What Makes Your Teeth Sensitive?

sensitivity teeth

Tooth sensitivity can be painful, but also exceptionally frustrating. A cold drink on a hot day or a warm drink on a cold day can send you reeling in pain. What causes tooth sensitivity and why do some people suffer from this debilitating dental problem and others never seem to have a problem?

One of the major causes of tooth sensitivity is acidic foods. Acidic foods can result in tooth decay and unwelcome cavities. The acid can sit on the plaque, burrowing into the enamel of the tooth and result in the dental pulp being exposed. The dental pulp sits inside the tooth and is home to all the nerves, once this happens the nerves are exposed, resulting in sensitivity when you eat and drink.

Dr Tariq Drabu, a leading dentist and specialist oral surgeon based in the United Kingdom, also revealed that sugar is a leading cause of tooth sensitivity. Sugared foods and drinks also eat away at the tooth enamel and over time can result in tooth sensitivity, cavities and severe oral health problems. It is important to reduce your sugar consumption now to promote a healthy mouth and enjoy good oral health moving forward.
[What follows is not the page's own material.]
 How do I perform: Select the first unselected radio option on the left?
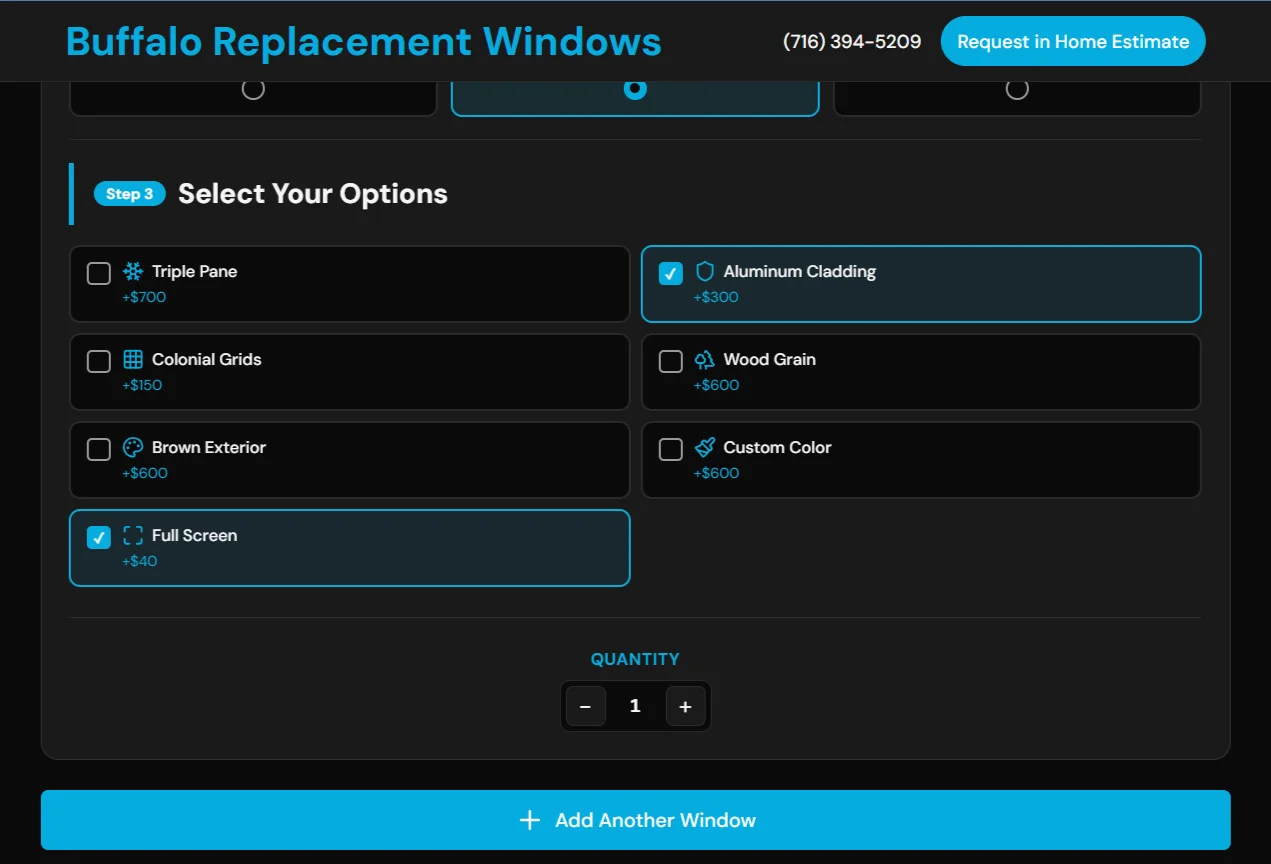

Anyone who suffers from bruxism, which is grinding of the teeth may experience tooth sensitivity. Many people grind their teeth while they sleep and it’s common for the person to be completely unaware that they do this. It is only until someone points out to them that they are grinding their teeth that they realise they have a problem. Grinding puts undue pressure and strain on the teeth, forcing them to wear down.
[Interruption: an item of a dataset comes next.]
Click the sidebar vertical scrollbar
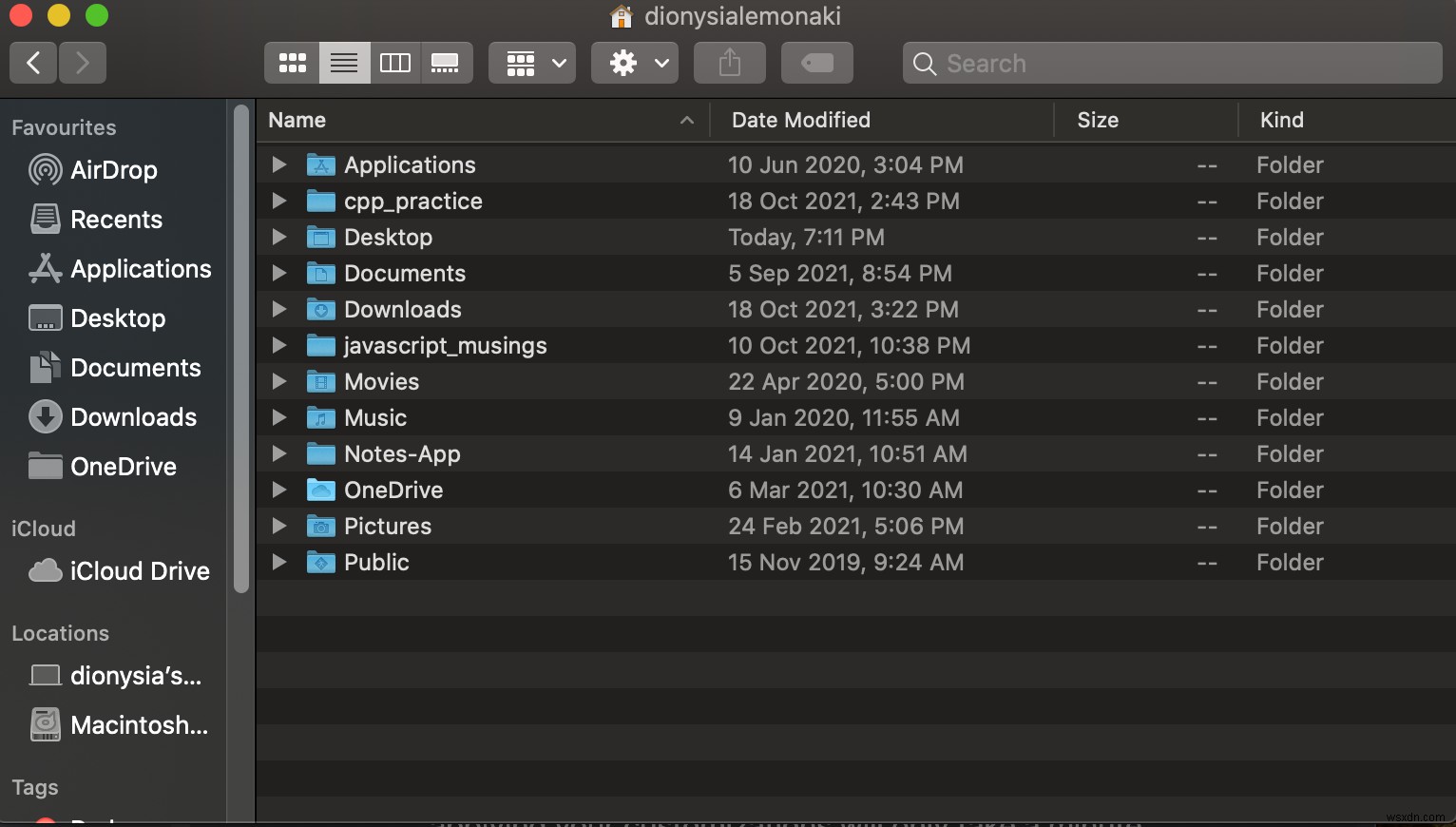The image size is (1456, 827). [x=240, y=352]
The good news for anyone who suffers with bruxism, there are treatments available which your dental professional can assist you with. The most common treatment is a mouth guard which you wear while you sleep, while this doesn’t stop the grinding, it does reduce the damage you cause to your teeth, thereby reducing the risk of tooth sensitivity moving forward.
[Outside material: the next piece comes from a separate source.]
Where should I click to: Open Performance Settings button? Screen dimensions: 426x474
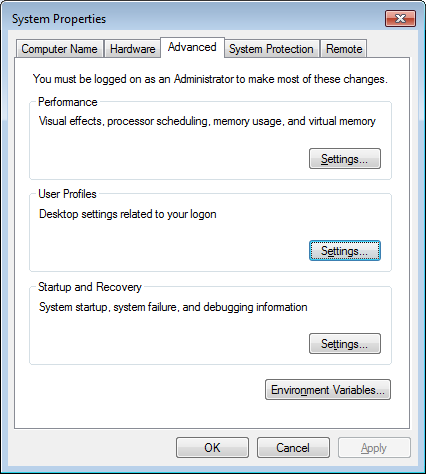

Gum disease is a leading cause of tooth sensitivity. Gum disease comes in two stages. Gingivitis is the mild to moderate form of the disease which causes swelling, inflammation, bleeding and discomfort, while periodontal disease is a more severe form, which if left untreated can result in tooth loss. Both forms of gum disease can result in pain. If you experience any form of dental pain, it’s advisable to make an urgent appointment to visit your dentist, according to Dr Tariq Drabu.

A dental cavity can result in serious tooth sensitivity. In some instances you may not be aware that your tooth has a cavity, over time the cavity becomes bigger. As the cavity grows, it works its way through the enamel, exposing the dental pulp and nerves, which is where the pain comes from. This can result in mild to severe pain, depending on the size and location of the cavity. Cavities must be dealt with quickly and effectively to reduce the risk of having to have the tooth extracted.

Cracked teeth can also cause tooth sensitivity. When you have a cracked tooth you will know all about it. The crack in the tooth will expose the delicate interior of the tooth and chances are you will experience severe pain until you have the tooth cared for by your dentist.

Dr Tariq Drabu advises that you must keep your routine dental appointment, even if you aren’t experiencing any tooth sensitivity. During a routine appointment, your teeth and gums will be thoroughly examined to identify if there are any problems which may need treatment, reducing the risk of the problems worsening moving forward.